The idea is to have "multiple" RHSs, and check for the occurence of the required keyword, e.g.,

R<$* OKUNQUAL $*>	$@ OK
However, I haven't started yet to write rules, so I'm not sure whether it will really work. BTW: there is a small gotcha: the keywords must be "unique", i.e., they should not appear in a user written error message. This could be achieved by using delimiters, e.g.,
134.245		:OKRBL:RelayFrom:
dialup.some.domain	:RejectRelay::;550 no direct access for dialups.
which at least minimizes the problem of getting a wrong match.

However, there is still a problem with this: if we do a lookup of an entry, we may get something in return we aren't interested in. So the rules become more complicated since they have to filter relevant results, and for those values that are not relevant in the particular context, lookups of other data must continue. Example:

user@domain		:ToReject:
@domain			:FromOK:
If check_mail looks up the sender address user@domain it will get a match on the first entry which, however, isn't relevant here, because it is intended for check_rcpt (blacklist_recipients). So the rules have to recognize this and continue lookups to find the second entry.

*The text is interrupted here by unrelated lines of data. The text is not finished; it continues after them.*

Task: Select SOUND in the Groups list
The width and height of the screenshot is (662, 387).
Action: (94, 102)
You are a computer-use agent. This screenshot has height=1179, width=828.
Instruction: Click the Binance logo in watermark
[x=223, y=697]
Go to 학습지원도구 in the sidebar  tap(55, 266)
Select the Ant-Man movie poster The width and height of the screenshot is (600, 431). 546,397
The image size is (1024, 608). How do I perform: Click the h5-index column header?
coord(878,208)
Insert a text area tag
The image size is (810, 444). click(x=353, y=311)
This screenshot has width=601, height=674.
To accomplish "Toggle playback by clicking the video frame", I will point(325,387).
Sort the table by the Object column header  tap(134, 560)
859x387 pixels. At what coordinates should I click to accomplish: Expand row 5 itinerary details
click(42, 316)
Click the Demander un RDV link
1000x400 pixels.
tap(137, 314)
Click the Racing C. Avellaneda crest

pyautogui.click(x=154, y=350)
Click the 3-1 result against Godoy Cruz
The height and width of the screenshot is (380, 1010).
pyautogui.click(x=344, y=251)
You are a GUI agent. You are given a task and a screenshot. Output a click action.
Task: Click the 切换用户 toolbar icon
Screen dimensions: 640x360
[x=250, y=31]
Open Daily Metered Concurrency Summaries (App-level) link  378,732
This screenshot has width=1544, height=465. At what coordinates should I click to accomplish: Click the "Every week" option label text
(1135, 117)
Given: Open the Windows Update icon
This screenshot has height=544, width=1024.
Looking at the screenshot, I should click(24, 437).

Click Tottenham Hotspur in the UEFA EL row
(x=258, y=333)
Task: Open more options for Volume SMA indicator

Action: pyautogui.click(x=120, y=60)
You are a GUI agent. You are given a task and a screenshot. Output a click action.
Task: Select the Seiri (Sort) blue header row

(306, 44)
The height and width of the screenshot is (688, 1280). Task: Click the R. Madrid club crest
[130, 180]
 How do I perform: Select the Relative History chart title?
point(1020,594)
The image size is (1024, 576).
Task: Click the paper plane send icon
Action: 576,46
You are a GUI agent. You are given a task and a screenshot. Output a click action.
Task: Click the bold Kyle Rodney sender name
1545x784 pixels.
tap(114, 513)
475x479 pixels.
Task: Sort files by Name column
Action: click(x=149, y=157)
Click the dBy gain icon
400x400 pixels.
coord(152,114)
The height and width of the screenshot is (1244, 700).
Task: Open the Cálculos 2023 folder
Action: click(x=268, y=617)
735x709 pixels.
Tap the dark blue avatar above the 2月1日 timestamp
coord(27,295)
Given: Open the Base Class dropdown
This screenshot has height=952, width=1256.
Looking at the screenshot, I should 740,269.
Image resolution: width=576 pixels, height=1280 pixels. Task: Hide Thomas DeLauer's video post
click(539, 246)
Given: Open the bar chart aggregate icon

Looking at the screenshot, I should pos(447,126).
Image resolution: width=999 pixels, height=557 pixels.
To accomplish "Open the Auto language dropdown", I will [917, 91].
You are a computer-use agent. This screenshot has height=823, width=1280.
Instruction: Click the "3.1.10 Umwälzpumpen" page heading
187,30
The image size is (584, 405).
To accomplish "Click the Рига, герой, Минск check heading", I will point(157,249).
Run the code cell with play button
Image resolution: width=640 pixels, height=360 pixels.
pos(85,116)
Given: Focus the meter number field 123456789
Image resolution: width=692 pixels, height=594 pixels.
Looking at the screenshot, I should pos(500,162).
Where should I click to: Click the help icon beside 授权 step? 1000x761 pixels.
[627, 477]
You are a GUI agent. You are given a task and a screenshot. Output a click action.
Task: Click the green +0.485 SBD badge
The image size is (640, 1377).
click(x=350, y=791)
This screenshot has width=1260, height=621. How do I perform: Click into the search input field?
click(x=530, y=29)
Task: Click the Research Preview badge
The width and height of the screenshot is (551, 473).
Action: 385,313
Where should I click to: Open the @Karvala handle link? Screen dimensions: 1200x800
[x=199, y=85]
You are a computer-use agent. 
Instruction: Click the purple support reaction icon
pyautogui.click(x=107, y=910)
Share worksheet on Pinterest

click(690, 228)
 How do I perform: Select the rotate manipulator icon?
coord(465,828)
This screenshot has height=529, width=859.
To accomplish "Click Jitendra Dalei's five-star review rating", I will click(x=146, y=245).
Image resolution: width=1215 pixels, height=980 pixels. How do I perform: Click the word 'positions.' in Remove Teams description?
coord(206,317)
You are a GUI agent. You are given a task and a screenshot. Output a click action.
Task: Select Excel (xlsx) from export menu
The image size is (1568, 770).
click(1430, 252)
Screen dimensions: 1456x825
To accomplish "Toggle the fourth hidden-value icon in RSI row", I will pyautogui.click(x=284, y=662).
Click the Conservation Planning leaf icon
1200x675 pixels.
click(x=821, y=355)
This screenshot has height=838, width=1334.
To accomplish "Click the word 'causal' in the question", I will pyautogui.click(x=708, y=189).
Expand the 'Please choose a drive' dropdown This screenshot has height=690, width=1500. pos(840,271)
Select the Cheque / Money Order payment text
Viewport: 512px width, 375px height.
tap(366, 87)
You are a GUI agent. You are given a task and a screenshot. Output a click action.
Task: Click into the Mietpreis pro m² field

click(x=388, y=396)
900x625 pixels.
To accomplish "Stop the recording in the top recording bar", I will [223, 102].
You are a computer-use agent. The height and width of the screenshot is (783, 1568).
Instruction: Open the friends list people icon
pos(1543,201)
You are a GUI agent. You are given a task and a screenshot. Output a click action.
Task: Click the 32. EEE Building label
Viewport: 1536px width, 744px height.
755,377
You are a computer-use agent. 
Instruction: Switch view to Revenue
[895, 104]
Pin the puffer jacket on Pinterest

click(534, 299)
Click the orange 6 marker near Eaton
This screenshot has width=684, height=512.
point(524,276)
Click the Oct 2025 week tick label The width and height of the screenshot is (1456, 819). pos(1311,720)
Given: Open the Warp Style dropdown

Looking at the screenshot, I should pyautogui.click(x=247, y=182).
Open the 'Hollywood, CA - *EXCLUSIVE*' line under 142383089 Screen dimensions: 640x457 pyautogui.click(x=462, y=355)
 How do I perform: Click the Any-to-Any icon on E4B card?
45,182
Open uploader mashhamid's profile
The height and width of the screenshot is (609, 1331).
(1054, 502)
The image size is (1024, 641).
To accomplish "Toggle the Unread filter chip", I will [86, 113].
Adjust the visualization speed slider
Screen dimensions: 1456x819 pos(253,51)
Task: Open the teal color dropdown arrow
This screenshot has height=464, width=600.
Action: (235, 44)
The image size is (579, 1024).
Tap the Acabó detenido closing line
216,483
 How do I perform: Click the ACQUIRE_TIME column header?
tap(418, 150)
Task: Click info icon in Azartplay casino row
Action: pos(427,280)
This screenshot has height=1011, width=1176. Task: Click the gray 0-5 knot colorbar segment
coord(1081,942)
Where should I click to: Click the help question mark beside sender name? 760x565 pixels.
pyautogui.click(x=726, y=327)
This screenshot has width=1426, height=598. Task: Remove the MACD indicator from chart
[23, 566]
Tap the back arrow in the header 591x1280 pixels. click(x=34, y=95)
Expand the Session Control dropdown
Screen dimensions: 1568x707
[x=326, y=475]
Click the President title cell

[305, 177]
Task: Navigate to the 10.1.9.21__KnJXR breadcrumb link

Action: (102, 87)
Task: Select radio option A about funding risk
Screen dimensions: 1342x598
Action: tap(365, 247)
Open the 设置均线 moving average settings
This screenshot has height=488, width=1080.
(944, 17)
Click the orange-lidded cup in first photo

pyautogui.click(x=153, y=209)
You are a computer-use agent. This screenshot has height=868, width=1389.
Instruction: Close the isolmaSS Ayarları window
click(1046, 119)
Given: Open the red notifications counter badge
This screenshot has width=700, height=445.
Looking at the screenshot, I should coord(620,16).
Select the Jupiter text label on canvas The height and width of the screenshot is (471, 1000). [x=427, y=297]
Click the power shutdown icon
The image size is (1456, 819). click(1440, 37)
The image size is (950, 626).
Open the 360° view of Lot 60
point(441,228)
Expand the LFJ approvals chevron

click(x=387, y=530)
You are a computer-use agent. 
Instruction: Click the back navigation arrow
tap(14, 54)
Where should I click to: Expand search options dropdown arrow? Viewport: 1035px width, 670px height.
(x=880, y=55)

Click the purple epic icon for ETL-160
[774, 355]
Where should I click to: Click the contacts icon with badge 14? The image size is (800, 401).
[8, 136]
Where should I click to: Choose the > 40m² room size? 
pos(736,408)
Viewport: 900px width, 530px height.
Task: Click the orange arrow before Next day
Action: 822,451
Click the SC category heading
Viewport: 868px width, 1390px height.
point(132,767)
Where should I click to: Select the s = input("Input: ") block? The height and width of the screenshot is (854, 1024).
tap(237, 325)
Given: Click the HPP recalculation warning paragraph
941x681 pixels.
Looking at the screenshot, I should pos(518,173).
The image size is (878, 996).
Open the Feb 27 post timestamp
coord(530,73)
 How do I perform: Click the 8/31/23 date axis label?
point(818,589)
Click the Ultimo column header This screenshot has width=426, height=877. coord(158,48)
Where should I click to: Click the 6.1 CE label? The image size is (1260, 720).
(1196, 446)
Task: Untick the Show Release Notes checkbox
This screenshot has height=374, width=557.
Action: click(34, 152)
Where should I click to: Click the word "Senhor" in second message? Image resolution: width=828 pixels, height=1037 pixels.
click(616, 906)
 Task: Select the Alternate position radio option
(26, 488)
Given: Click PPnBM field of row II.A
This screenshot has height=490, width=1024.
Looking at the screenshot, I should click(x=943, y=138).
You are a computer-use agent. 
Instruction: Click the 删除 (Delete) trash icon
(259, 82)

Another problem is the identification of error messages. Since we can have a list of possible values as RHS and only some of them are relevant in the particular rulesets, we need to make sure that the others are not interpreted as user-defined error messages as it is currently the default.

Tag the LHS

Another idea is to tag the LHS (which would be optional, the default is the current behavior to be compatible):
Connect:1.2.3			REJECT
Connect:			OK
Connect:relay.domain	RELAY
To:another.domain		RELAY
From:1.2.4				OK
From:some.domain		REJECT
From:friend@some.domain	OK
To:olduser@				REJECT
This will give high flexibility. Even though the table might be hard to read, it should be easy to generate it from simpler descriptions (different files). This should only be optional, the default behavior (and map content) should be the one which is currently supported (except for maybe some slight enhancements). Since we tag the LHS, we can have `multiple' entries, because they are distinguished by the tags. A drawback might be that it is possible to create `inconsistent' maps, that is, allow relaying by one entry, but reject mail by another. However, just as Unix isn't supposed to stop you from doing stupid things (because it would stop you doing clever things), why should sendmail? Another drawback might be a larger map, as can be seen from the example.

The tags used are

for connection information, i.e., ${client_name} and ${client_addr}.
From: for envelope sender
To: for envelope recipient
The entries above will allow connections from the IP number and reject everything else in the net 1.2.3. It allows relaying from relay.domain and to another.domain.

Order of calls

As explained the new rulesets for SMTP connections are called in the order: check_relay (host name and host address when a client connects), check_mail for the MAIL command, and check_rcpt for the RCPT command. Hence it is per default not possible to override rejections in check_relay by the sender address, or rejections in check_mail for individual recipients. There are some HACKs available which provide the opportunity to change the order by modifying some rulesets. This allows you to:
  1. accept mail from specific (envelope) senders, even though the server rejects connections from some clients,
  2. accept mail for specific recipients, e.g., postmaster, even though the mail would be rejected by other means.
The HACKs for 8.8 have also appropriate options: _CHECK_MAIL_IN_RCPT_ and _CHECK_RELAY_IN_RCPT_. This enables the exemption from senders or recipients from rejecting mail from/for them.

Should such a feature also be included in a future sendmail release?